Infernalism is particularly seductive to the Rasennan character. It stresses the art of the deal — the more savvy the individual, the more he or she can expect to gain from the pact. It’s arguably a meritocratic shortcut to power: the clever and imaginative will benefit more than the dull-witted. Given the penchant for calling on divine intercessors rather than the gods directly, infernalism also seems like a natural part of the order of things. Besides, devils understand. They are very sympathetic to common Rasennan desires such as money, vengeance and pleasure.
The trouble with infernalism, though, is that devils — and demons — require a cost for their services that is detrimental to Rasennan society as a whole.
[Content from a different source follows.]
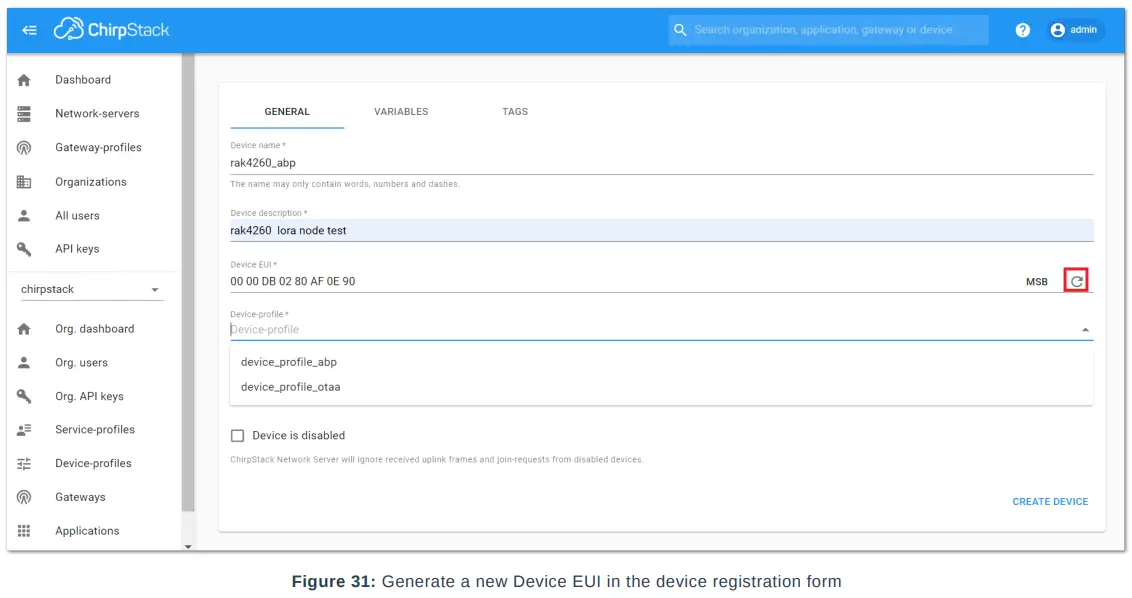Open the Tags tab

(515, 112)
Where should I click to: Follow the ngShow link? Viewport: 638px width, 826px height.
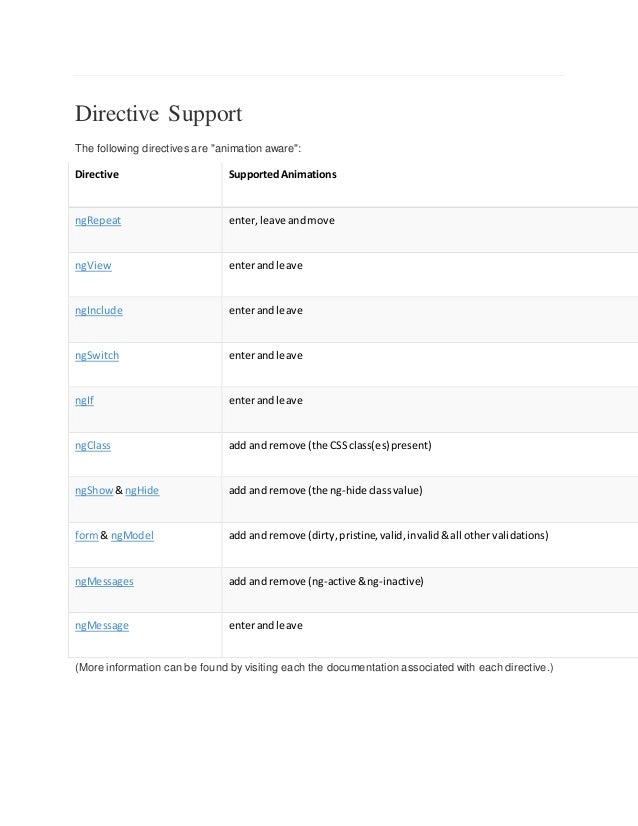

A devil may require the hearts of his patron’s enemies served up at a banquet, and that banquet cannot be countenanced. Infernalism strips away the justice of the princes, undermines the authority of the Houses (or grants unbalancing influence to them, in some cases), and of course has a mortal cost that even an archetypal jaded merchant may find abhorrent. Pacting with a devil is bad enough. Outright worship of one — or worse, of a demon — is intolerable.
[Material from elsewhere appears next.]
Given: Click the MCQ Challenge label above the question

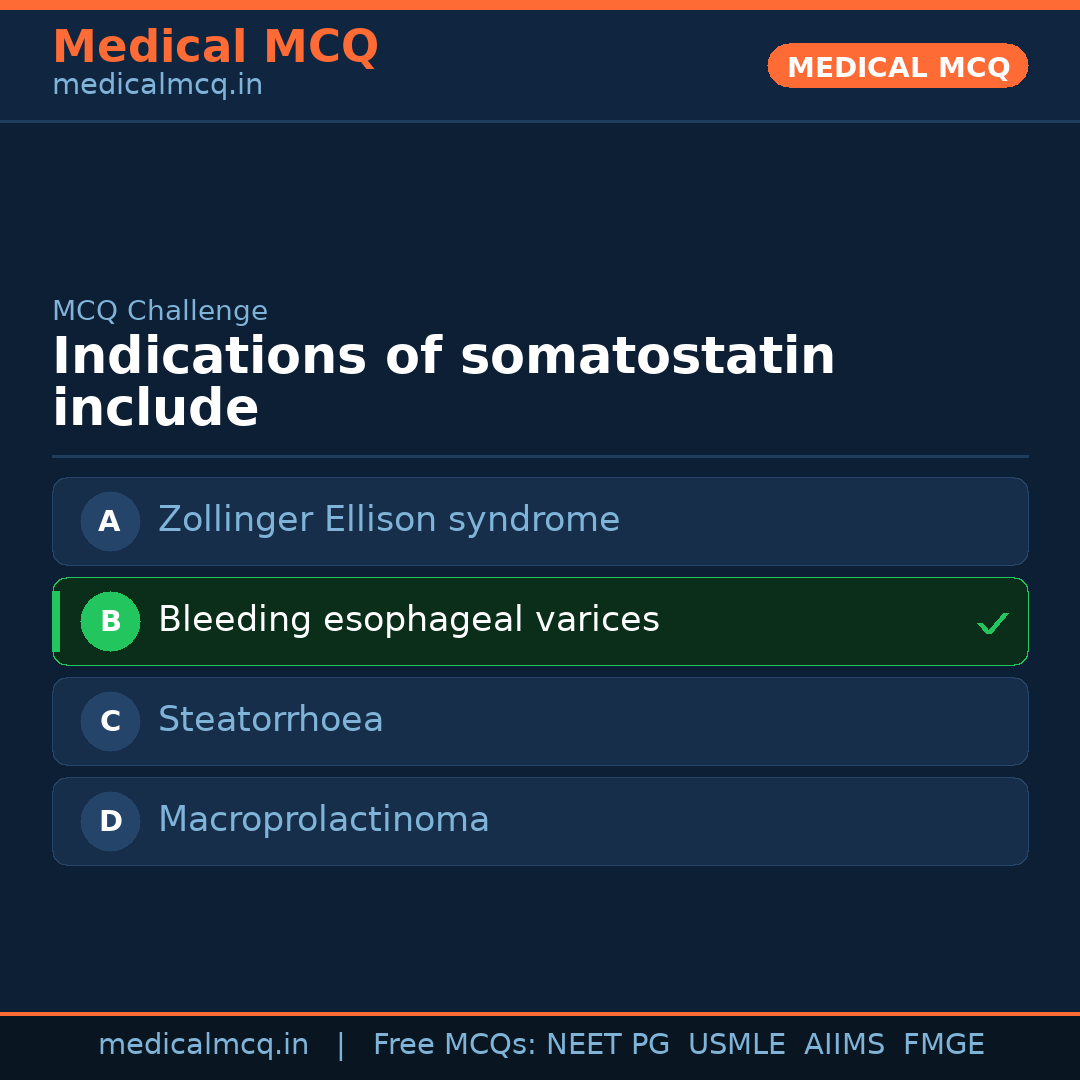Looking at the screenshot, I should point(160,311).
In Rasenna, there is a carefully drawn line between the propitiation of the Lower Gods — which is to be expected — and infernalism. Appeasing a god of plague or violence is an attempt to avert its eye. An infernal bargain does the opposite. It is a bargain of infliction rather than prevention. It may be distasteful to offer coin and poetry to the Queen of Hell, but it’s far worse to offer pain and mutilation to one of her servants in hopes of receiving coin and poetry in return. As a result, infernalism is strictly forbidden, and those proven to have some traffic with devils are severely punished.
Devils, Demons and Beyond
Devils are the inhabitants of Hell and largely intermediaries to the Lower Nine. As part of “the system,” they are the most popular point of contact for an infernalist.
Demons are creatures of the Abyss, a horrible tear in the fabric of the universe caused by a dying god. They breed in the Abyss like maggots in a rotten wound. Many are angels or devils that have fallen from divine service and been corrupted.
There are other wicked extraplanar creatures of dubious origin; it’s uncertain whether trafficing with them is actually infernalism. These include the elemental terrors such as grues and shaitans, the fiends-made-flesh such as divs and rakshasas, and arguably even creatures such as evil genies.
Some of the more infamous devils that have bartered patronage to Rasennans include:
- Charderach, a devil of blood feuds. He appears as a gallant swashbuckler in bloodstained white. Charderach encourages bloody vengeance, and prefers the sacrifice of eyes plucked from his devotees’ rivals. His followers have conducted bloody hunts and mock-judicial pronouncements on their enemies, and take vendetta to an extreme that disturbs even Rasennans.
- Hatabel, the Harlot Saint, a devil of hedonism, sloth and narcotics. She is said to be very lovely, save for the horror she hides behind her mask. Her cults use addiction as a recruiting tool, and pursue all manner of destructive vices.
- Vaskathion, a devil of lightning, fire and strife. Servant to Mal Zath and Xacshi. He appears as a half-armored devil with burning wounds carrying a blazing partisan. Vaskathion was allegedly the patron of the fallen House Torccerna.
Known Fiendish Breeds
- Pelazu (“Fisherman Devils”): Grotesque pelagic devils who ply the seas of Hell in iron ships, fishing out the souls of the damned with barbed hooks and forks.
- Vibrezu (“Stringed Devils”): Black-skinned, silver-spurred tempters with an affinity for music. Reputed for some ability to pluck on the strings of fate.